- Bitcoin’s skew index climbs due to institutional hedging activity.
- ETF and DAT inflows support increased hedging demand.
- Rising demand for put options signals institutional interest.
Glassnode reports that Bitcoin’s 25 Delta Skew Index has reached historic highs as institutional demand for downside protection grows amid significant ETF and Digital Asset Trust inflows.
This surge highlights institutional hedging strategies over retail panic, signifying robust interest in risk management even as major market players accumulate Bitcoin exposure through various financial instruments.
Institutional Hedging Drives Bitcoin Skew Index to Historic High
Glassnode’s data reveals Bitcoin’s 25 Delta Skew Index has climbed to previously unattained levels. Institutional investors are significantly driving this trend through hedging via put options. According to Jan Happel, Co-Founder of Glassnode:
Such activity is rooted in ETF and DAT inflows, emphasizing institutional entry into the market.
“BTC Options 25 Delta Skew surges to new highs, indicating peak demand for downside hedging. This points to pronounced risk management flows, led by institutions amid ETF inflows.”
Bitcoin Market Dynamics Amid Institutional Activity
Did you know? Historically, a surge in Bitcoin’s skew index often hints at robust institutional shifts, reminiscent of past cycles like significant drawdowns in 2022, often preceding strategic market realignments.

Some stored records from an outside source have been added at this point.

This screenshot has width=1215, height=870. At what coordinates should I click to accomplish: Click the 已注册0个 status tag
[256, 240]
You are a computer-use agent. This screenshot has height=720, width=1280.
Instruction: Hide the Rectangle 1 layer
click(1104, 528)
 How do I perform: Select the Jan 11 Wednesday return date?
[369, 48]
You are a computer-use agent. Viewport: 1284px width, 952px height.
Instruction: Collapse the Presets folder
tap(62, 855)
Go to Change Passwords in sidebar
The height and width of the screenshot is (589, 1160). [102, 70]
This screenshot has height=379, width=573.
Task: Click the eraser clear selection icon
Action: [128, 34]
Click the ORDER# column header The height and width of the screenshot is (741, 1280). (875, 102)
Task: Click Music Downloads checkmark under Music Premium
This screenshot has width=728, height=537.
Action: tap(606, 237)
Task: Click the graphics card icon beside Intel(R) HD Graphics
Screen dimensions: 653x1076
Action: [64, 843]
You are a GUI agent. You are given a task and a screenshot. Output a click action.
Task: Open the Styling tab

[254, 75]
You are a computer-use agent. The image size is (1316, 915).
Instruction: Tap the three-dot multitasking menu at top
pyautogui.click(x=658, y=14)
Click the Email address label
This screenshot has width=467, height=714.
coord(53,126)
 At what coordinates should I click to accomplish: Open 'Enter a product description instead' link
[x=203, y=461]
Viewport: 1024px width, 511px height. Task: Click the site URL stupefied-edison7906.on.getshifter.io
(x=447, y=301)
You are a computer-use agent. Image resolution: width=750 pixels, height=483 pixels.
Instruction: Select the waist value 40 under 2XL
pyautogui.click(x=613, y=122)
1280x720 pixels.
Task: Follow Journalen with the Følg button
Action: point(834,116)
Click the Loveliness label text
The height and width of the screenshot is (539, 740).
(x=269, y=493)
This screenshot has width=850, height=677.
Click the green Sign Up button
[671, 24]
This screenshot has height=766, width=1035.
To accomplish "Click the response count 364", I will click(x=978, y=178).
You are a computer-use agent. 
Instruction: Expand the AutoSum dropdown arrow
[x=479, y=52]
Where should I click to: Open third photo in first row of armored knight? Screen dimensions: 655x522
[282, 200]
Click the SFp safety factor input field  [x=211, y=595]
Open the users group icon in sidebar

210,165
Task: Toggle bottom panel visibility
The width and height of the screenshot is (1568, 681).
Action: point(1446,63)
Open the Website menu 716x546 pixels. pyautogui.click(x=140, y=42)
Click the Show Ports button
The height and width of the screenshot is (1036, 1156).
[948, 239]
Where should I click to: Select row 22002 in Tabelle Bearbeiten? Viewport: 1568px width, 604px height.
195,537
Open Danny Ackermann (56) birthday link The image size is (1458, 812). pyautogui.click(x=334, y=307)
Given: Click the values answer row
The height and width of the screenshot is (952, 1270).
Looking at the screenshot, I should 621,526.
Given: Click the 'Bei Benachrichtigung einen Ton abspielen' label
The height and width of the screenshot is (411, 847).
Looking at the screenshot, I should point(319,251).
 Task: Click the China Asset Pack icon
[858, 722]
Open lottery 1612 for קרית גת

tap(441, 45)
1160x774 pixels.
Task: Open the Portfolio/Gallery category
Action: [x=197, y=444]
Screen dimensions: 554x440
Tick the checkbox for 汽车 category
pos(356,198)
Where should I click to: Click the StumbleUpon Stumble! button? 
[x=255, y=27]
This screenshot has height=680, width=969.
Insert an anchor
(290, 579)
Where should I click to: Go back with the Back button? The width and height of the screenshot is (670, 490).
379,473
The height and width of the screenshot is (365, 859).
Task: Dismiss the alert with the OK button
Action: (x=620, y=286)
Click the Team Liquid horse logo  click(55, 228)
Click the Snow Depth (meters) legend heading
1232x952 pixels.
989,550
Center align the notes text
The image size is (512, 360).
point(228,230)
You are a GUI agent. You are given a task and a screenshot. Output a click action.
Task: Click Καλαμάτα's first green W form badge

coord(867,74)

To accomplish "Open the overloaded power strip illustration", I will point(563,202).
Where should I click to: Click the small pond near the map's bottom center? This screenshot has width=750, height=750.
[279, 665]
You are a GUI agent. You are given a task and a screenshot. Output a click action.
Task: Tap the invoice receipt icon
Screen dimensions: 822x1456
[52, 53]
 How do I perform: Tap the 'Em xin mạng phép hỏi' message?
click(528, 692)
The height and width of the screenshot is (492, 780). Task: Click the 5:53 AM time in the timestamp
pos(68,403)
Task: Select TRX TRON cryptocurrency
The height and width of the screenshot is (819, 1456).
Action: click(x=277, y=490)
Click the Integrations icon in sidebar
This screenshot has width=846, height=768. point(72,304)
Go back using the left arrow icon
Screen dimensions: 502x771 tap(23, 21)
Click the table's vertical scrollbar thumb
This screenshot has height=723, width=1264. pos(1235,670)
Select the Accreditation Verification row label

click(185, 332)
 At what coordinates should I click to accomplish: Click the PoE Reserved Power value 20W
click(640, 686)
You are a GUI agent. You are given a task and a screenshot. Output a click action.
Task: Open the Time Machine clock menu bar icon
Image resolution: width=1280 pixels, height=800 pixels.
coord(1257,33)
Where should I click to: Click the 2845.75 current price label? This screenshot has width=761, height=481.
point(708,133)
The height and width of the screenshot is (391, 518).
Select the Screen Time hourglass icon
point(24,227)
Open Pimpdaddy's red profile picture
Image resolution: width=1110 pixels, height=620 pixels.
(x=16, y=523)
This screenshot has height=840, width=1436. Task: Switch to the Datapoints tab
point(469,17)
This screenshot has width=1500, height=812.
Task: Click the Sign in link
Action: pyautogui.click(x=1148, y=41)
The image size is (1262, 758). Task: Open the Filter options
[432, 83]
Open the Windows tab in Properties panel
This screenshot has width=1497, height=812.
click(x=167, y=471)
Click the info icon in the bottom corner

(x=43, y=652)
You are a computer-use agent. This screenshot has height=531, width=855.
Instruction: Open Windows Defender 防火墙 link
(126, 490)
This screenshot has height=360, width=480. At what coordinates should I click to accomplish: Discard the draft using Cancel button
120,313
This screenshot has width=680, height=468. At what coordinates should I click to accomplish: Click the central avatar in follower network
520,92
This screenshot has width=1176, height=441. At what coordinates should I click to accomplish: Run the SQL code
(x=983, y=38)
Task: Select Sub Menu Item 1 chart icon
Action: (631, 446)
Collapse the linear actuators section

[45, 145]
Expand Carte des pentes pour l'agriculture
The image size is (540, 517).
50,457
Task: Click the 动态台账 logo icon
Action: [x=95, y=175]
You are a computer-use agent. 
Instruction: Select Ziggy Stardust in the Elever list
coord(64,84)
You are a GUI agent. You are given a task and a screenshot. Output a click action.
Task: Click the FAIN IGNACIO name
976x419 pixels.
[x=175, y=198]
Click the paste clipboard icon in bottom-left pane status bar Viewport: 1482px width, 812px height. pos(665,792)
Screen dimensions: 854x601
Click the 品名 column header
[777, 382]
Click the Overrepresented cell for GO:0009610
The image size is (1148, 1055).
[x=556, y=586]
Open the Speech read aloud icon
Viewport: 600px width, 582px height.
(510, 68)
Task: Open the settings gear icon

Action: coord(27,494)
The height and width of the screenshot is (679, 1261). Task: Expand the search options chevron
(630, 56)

As of recent data from CoinMarketCap, Bitcoin (BTC) is priced at $112,687.40 with a market cap over 2.24 trillion and accounts for 57.71% of the market dominance. Trading volume hit 35.25 billion, showing strong investor interest. In the past 90 days, Bitcoin’s price increased by 3.62%. The stats reflect firm market support and engagement.
The Coincu research team notes that current trends signal a potential growth in sophisticated financial instruments with an emphasis on risk management practices. This could lead to further institutional adoption as regulatory environments adapt to support such financial structures in the cryptocurrency landscape. Regulatory environments adapt could foster this growth.